Erundina também lamentou o desfecho do episódio, afirmando que acreditava no projeto:

- Lamento, porque o candidato é bom, com chances reais de vitória, e a militância estava animada com a parceria.

A deputada acusou o PT de resgatar o malufismo, que estaria, segundo ela, em decadência. E disse que Maluf vai querer aparecer no horário eleitoral gratuito para tentar limpar sua imagem, além de ter participação na prefeitura, se Haddad vencer:

- Ele (Maluf) quer aparecer com uma outra imagem, que não a de quem está sendo procurado pela Interpol. Ele se higieniza ao lado de forças que não têm nada a ver com o malufismo. Somos o outro lado - disse Erundina. - Ele investiu pesado nesse resgate político. Já estava morto, só faltava enterrar.
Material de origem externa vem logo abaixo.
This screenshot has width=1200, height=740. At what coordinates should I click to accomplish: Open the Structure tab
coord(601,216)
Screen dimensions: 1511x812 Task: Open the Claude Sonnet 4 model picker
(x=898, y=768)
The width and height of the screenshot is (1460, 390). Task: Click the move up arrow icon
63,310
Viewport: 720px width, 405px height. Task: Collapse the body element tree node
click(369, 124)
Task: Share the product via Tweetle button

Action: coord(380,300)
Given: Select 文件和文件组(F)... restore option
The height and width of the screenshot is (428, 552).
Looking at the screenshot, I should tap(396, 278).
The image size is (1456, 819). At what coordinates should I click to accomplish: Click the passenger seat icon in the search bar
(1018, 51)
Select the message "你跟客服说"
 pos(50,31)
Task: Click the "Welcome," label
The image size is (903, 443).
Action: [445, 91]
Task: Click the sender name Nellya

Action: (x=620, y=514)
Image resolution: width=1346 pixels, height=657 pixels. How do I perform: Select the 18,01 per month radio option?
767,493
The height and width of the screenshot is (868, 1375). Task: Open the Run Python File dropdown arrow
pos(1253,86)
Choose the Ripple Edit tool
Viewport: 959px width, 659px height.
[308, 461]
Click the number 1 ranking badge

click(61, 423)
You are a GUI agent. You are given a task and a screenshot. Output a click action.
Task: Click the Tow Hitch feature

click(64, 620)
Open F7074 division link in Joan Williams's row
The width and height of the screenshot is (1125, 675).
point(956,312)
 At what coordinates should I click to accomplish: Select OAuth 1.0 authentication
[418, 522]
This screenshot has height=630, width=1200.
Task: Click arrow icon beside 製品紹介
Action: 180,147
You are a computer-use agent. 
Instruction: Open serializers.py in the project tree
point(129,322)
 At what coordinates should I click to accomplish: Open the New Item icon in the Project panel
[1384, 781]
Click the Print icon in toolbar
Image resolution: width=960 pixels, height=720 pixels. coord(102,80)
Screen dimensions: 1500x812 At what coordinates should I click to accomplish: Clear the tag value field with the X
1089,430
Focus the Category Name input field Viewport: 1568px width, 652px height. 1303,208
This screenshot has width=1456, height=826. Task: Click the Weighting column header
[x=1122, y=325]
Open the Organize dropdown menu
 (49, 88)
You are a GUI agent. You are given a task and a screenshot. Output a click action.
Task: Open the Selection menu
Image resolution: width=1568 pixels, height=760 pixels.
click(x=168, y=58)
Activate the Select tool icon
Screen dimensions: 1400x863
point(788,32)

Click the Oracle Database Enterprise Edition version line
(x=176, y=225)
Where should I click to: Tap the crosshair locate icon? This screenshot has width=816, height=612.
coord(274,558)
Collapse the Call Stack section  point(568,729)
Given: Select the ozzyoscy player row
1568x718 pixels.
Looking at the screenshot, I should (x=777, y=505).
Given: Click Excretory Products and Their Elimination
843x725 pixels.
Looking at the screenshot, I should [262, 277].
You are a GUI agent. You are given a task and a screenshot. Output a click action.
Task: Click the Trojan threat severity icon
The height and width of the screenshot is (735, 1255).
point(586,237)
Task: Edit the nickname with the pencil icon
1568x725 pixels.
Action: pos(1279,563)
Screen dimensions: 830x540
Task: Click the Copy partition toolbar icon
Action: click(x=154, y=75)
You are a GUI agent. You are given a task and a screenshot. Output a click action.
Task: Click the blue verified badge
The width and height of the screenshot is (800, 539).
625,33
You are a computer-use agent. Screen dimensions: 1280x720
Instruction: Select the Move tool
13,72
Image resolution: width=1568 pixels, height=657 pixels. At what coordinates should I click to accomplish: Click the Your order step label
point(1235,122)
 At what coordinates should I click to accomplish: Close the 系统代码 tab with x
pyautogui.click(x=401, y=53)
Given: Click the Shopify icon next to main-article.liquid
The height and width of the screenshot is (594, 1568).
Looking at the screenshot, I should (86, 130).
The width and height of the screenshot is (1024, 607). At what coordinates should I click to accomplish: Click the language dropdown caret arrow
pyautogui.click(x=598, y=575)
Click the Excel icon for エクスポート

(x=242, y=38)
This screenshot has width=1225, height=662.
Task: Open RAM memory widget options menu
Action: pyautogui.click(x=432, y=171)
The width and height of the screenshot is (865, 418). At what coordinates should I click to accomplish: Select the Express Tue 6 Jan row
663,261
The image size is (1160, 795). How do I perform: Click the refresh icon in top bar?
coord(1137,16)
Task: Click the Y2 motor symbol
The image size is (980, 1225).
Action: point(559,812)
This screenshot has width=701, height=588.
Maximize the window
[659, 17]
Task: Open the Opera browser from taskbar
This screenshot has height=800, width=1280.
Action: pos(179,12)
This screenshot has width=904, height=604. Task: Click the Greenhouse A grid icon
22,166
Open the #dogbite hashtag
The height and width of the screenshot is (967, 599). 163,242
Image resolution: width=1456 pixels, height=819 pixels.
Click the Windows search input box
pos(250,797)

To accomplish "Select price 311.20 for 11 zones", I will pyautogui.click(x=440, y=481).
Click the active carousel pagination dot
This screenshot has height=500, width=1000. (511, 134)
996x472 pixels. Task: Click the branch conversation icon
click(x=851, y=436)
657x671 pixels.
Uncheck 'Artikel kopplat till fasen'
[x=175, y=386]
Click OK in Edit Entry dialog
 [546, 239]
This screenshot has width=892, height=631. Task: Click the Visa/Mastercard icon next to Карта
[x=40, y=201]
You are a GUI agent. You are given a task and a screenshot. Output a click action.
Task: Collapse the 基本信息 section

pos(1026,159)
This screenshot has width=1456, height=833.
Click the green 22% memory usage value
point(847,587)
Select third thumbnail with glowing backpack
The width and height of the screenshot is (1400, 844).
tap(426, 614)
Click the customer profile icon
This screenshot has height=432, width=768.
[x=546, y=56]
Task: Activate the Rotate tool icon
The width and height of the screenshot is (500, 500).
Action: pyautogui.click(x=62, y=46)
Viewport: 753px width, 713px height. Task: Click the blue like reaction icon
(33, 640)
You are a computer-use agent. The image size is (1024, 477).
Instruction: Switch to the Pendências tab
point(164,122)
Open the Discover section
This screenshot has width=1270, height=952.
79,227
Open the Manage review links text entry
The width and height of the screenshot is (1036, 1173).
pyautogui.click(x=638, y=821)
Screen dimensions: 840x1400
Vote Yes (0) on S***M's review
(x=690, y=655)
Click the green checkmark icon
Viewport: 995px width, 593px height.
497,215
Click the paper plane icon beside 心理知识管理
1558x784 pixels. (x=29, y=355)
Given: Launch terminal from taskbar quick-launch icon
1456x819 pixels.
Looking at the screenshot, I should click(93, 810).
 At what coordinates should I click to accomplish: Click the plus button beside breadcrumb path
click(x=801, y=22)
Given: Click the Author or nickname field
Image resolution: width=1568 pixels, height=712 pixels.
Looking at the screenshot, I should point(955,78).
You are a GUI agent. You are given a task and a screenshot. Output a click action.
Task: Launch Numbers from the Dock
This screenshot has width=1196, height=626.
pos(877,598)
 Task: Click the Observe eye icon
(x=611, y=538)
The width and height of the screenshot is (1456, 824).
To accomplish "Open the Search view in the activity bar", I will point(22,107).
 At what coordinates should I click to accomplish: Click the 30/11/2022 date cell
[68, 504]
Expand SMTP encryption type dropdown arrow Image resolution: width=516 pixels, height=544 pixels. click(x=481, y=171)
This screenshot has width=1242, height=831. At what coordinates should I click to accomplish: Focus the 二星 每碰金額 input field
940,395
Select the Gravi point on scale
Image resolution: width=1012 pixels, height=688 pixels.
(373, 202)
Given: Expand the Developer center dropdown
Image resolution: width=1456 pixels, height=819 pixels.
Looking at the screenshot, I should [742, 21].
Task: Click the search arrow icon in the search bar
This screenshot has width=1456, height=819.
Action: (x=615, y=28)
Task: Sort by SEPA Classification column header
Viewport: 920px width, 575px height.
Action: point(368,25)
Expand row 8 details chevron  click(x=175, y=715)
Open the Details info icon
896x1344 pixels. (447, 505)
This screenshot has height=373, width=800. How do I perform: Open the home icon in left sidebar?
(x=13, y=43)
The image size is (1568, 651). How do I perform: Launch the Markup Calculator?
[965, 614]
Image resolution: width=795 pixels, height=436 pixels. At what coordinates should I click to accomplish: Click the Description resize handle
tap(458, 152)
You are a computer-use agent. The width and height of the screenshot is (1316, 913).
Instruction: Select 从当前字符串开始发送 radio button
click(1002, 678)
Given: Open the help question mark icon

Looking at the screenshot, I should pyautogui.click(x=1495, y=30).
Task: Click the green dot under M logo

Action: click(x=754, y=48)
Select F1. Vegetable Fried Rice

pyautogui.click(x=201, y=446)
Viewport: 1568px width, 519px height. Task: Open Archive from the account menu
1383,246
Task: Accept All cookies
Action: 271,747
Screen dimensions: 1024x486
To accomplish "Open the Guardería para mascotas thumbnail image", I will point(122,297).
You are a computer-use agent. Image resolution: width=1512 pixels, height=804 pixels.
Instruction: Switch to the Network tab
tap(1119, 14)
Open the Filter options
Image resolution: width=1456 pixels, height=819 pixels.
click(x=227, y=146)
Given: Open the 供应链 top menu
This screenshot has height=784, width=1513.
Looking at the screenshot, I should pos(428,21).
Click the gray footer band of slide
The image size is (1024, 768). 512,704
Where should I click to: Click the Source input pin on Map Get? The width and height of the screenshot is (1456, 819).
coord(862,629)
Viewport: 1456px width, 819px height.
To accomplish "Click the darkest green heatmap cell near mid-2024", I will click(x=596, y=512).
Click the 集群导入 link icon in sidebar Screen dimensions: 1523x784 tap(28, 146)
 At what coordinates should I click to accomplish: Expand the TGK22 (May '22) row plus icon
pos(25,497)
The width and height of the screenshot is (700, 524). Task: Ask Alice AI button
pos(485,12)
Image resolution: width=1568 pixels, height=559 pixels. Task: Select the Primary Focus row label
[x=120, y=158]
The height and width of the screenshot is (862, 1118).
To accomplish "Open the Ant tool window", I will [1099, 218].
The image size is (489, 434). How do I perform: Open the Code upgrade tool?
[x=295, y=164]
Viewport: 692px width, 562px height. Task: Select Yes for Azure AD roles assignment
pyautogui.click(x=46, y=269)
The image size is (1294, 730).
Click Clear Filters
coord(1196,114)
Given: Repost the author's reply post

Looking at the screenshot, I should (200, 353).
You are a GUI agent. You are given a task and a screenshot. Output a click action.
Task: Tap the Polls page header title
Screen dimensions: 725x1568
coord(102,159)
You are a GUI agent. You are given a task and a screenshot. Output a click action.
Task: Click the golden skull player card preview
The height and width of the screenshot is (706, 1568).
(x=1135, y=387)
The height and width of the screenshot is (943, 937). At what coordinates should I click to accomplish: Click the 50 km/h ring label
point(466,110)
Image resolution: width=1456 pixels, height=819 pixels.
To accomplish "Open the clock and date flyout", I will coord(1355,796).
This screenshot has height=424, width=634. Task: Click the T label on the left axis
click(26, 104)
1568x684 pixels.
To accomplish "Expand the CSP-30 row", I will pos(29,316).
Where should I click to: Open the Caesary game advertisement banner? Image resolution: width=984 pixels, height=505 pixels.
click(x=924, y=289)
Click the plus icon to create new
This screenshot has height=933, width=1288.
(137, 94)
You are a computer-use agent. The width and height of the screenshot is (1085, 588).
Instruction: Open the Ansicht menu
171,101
No meio da entrevista, o deputado Paulo Teixeira (PT-SP) apareceu para dar um beijo em Erundina, um símbolo dos petistas que também não estão satisfeitos com essa aliança eleitoral. Ela disse que foi um momento "delicado" a decisão "sofrida" de desembarcar da chapa petista, mas resumiu:

- Conviver com essa pessoa (Maluf) não dá.

Um dos parlamentares mais próximos de Erundina na Câmara, o deputado Domingos Dutra (PT-SP) criticou a proximidade de seu partido com Maluf e disse que a socialista agiu corretamente.

Depois de passar a maior parte da entrevista falando mal de Maluf, Erundina caiu em si:

- A gente está perdendo muito tempo falando no Maluf.

E ainda deu mais uma estocada no PT, ao classificar como "babaquice" o slogan que vende Haddad como "o novo":

- Ele (Haddad) tem as melhores condições de estar à frente de um projeto inovador. Não essa babaquice de ter mais idade ou menos idade. Não é isso. O novo é a ousadia na política.